Met betrekking tot de hoeveelheid, de aard en de ernst van de klachten c.q. de aan [X] verweten overlast, overweegt de kantonrechter als volgt.
Woningstichting Den Helder heeft concreet en gedetailleerd omschreven waar de gestelde door [X] veroorzaakte overlast uit bestaat. Woningstichting Den Helder heeft de overlast onderbouwd door het overleggen van een klachtendossier, klachtenformulieren van omwonenden en een sfeerrapportage van de politie en sommatiebrieven. Op de zitting heeft Woningstichting Den Helder onderbouwd dat de overlast nog steeds voortduurt en dat het niet alleen om oudere klachten gaat.
5.7.
In het licht van de gemotiveerde uiteenzetting van Woningstichting Den Helder had het op de weg gelegen van [X] om de gestelde overlast gemotiveerd te weerleggen door bijvoorbeeld stukken of verklaringen in zijn voordeel te overleggen. Dit heeft [X] niet gedaan. Aan zijn verweer zal dus worden voorbijgegaan en er is geen plaats voor bewijslevering, nu geen specifiek bewijs door [X] is aangeboden. De kantonrechter overweegt daarbij nog dat niet is gebleken dat het om slechts enkele klachten en incidenten gaat, zoals [X] stelt. Er is over de jaren sprake van meerdere incidenten en daarover is door meerdere omwonenden geklaagd.
5.8.
Hiermee is komen vast te staan dat [X] gedurende langere tijd voor overlast heeft gezorgd. Dit levert een tekortkoming op in de nakoming van de op grond van de huurovereenkomst op [X] rustende verplichting geen overlast te veroorzaken, zoals bepaald in art. 7:213 BW.
5.9.
Vervolgens is de vraag aan de orde of deze tekortkoming de ontbinding van de huurovereenkomst rechtvaardigt. De kantonrechter stelt daarbij voorop dat op grond van art. 6:265 lid 1 van het BW iedere tekortkoming de bevoegdheid tot ontbinding schept, tenzij de bijzondere aard of geringe betekenis de ontbinding niet rechtvaardigt. In geval van huur van woonruimte, waarvan hier sprake is, dient bij de beoordeling of de tekortkomingen ernstig genoeg zijn om de ontbinding met haar gevolgen te rechtvaardigen, rekening gehouden te worden met alle omstandigheden van het geval en dient het gewicht van de tekortkoming afgezet te worden tegen het woonbelang van de huurder. De kantonrechter is van oordeel dat de door [X] veroorzaakte overlast ernstig is te noemen. De overlast heeft zich daarbij gedurende meerdere jaren voorgedaan. Dit levert een tekortkoming op die in beginsel de ontbinding van de huurovereenkomst rechtvaardigt.
5.10.
[X] heeft aangevoerd dat zijn woonbelang zwaarder moet wegen dan het gewicht van de tekortkoming.

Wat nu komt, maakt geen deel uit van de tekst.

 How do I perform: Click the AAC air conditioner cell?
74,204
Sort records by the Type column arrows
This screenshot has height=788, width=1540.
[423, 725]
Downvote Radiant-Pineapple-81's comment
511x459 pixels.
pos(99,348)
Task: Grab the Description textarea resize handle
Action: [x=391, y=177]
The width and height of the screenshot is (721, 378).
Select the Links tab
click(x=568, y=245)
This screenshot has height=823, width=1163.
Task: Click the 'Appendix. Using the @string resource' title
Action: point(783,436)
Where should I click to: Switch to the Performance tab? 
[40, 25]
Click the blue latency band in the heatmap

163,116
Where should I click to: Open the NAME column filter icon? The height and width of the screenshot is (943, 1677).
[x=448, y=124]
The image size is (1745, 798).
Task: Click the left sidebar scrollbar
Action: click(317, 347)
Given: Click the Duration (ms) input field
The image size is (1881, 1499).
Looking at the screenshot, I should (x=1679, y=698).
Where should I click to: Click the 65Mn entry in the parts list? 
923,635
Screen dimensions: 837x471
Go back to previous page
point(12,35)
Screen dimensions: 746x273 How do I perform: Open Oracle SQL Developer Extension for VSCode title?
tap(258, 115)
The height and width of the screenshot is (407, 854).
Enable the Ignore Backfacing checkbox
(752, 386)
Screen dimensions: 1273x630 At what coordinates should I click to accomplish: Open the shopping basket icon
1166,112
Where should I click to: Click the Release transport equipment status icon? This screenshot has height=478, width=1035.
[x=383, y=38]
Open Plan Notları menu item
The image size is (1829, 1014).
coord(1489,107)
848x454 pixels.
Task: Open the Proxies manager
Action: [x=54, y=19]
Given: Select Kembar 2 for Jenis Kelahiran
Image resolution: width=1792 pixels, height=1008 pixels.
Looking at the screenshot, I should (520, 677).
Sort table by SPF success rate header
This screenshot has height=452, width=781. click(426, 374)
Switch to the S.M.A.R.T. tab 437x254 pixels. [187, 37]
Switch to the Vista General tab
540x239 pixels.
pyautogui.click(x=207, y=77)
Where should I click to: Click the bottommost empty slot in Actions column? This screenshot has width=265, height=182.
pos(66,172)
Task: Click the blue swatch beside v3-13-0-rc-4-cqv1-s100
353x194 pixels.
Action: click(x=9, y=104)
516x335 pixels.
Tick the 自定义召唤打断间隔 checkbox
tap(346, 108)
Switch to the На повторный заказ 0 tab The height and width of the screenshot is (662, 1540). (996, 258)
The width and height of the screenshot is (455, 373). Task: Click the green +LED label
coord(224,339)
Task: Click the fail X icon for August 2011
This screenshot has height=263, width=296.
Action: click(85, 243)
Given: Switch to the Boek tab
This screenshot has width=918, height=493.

woont sinds mei 2011 in de woning; hij heeft geen sociaal vangnet, waaronder familie en hij heeft geen vervangende woonruimte of opvang.
De kantonrechter is van oordeel dat de belangen van [X] zwaarwegend zijn, echter, gelet op de aard en de ernst van de overlast die al geruime tijd voortduurt, dienen de belangen van omwonenden op een rustig en ongestoord woongenot zwaarder te wegen. De kantonrechter laat daarbij zwaar meewegen dat er geregeld sprake is van overlast in de avond en nacht en dat het gedrag van [X] voor veel onrust zorgt, ook bij kinderen in de buurt.
5.11.
Aan Woningstichting Den Helder kan daarbij worden toegegeven dat zij haar maatschappelijke rol als verhuurder in de sociale huursector niet uit het oog heeft verloren. Zij heeft de problematiek besproken met hulpverlenende instanties en [X] kansen gegeven zijn gedrag te verbeteren.
5.12.
Het voorgaande leidt tot de conclusie dat van Woningstichting Den Helder niet gevergd kan worden dat zij de huurrelatie met [X] voortzet.
5.13.
De vorderingen van Woningstichting Den Helder tot ontbinding van de huurovereenkomst en de ontruiming van de woning zullen worden toegewezen.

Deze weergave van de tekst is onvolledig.